Another example is synonyms - generate extra terms at index time for greater
precision of searches, but limit the query terms to exclude the "extra"
terms.
That's the reason for the occaassional asymmetry between index-time and
query-time analyzers.
-- Jack Krupansky
-----Original Message-----
From: johnmu...@aol.com
Sent: Wednesday, November 07, 2012 7:13 PM
To: solr-user@lucene.apache.org
Subject: Questions about schema.xml
HI,
Can someone help me understand the meaning of <analyzer type="index"> and
<analyzer type="query"> in schema.xml, how they are used and what do I get
back when the values are not the same?
For example, given:
<fieldType name="text" class="solr.TextField" positionIncrementGap="100"

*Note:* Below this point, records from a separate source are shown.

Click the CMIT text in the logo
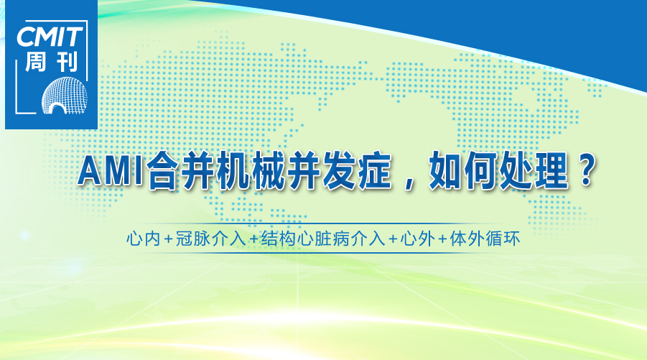50,37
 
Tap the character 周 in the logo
35,62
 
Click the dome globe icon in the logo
65,96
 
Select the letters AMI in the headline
111,171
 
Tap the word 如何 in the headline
462,170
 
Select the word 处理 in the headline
533,170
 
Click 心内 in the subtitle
143,239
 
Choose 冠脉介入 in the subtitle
210,239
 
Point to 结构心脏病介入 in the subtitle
322,239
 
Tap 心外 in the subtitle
418,239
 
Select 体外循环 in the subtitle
485,239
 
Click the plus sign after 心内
168,240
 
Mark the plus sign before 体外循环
442,240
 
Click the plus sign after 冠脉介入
253,240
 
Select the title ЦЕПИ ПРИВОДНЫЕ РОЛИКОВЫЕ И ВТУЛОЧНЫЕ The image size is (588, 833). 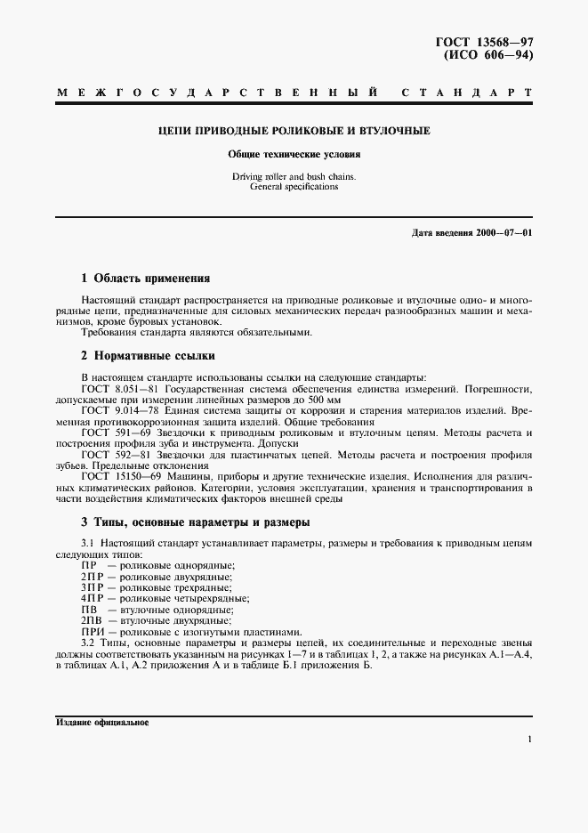pos(293,132)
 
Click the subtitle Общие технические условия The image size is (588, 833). pos(293,155)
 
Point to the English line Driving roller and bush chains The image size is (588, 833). pos(293,177)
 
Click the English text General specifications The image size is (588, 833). pos(293,188)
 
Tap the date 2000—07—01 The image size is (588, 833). pos(503,233)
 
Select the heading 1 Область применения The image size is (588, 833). pos(145,279)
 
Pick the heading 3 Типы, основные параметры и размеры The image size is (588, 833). pos(195,522)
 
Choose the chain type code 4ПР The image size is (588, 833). pos(92,598)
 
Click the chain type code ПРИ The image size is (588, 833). pos(91,630)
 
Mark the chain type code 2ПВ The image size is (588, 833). pos(91,619)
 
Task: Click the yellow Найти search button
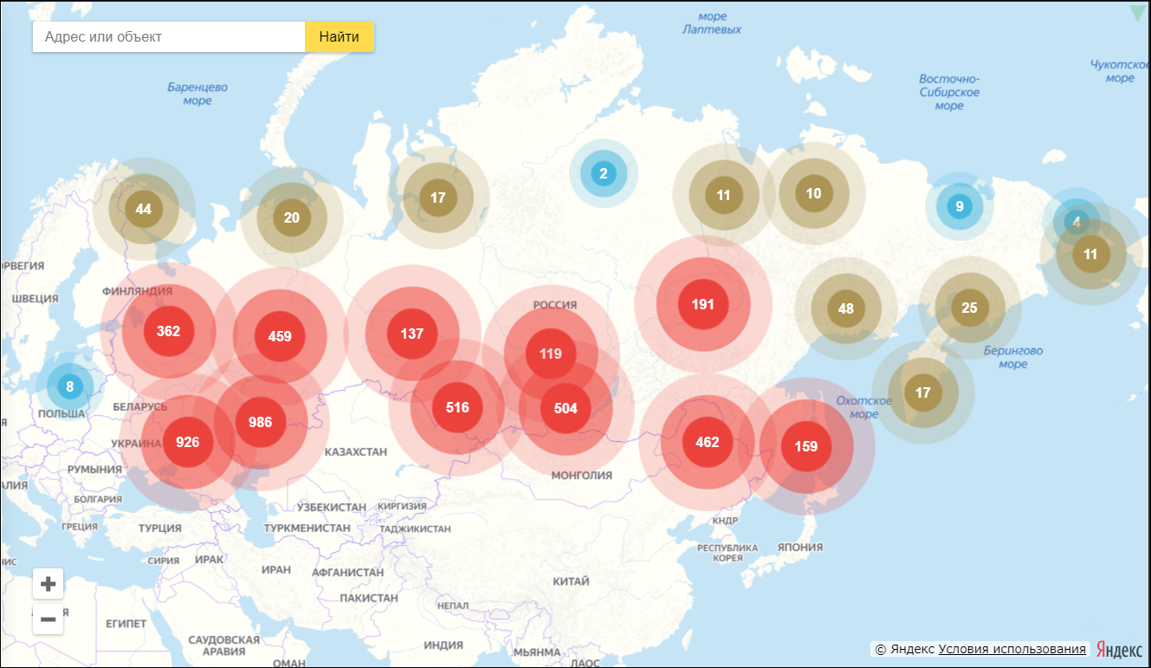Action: tap(339, 37)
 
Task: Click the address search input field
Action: tap(169, 37)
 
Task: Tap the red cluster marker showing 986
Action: tap(260, 423)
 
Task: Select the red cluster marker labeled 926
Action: tap(187, 442)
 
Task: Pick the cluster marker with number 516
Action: tap(457, 407)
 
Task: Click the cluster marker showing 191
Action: tap(702, 304)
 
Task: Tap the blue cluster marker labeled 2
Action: tap(604, 173)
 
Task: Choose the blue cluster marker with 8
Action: tap(69, 386)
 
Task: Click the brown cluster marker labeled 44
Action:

autoGeneratePhraseQueries="true">
<analyzer type="index">
<tokenizer class="solr.WhitespaceTokenizerFactory"/>
<filter class="solr.StopFilterFactory" ignoreCase="true"
words="stopwords.txt" enablePositionIncrements="true" />
<filter class="solr.WordDelimiterFilterFactory" generateWordParts="1"
generateNumberParts="1" catenateWords="1" catenateNumbers="1"
catenateAll="0" splitOnCaseChange="1"/>
<filter class="solr.LowerCaseFilterFactory"/>
<filter class="solr.KeywordMarkerFilterFactory"
protected="protwords.txt"/>
<filter class="solr.PorterStemFilterFactory"/>
</analyzer>
<analyzer type="query">
<tokenizer class="solr.WhitespaceTokenizerFactory"/>
<filter class="solr.SynonymFilterFactory" synonyms="synonyms.txt"
ignoreCase="true" expand="true"/>
<filter class="solr.StopFilterFactory" ignoreCase="true"
words="stopwords.txt" enablePositionIncrements="true" />
<filter class="solr.WordDelimiterFilterFactory" generateWordParts="1"
generateNumberParts="1" catenateWords="0" catenateNumbers="0"
catenateAll="0" splitOnCaseChange="1"/>
<filter class="solr.LowerCaseFilterFactory"/>
<filter class="solr.KeywordMarkerFilterFactory"
protected="protwords.txt"/>
<filter class="solr.PorterStemFilterFactory"/>
</analyzer>
</fieldType>
If I make the entire content of "index" the same as "query" (or the other
way around) how will that impact my search? And why would I want to not
make those two blocks the same?
Thanks!!!
-MJ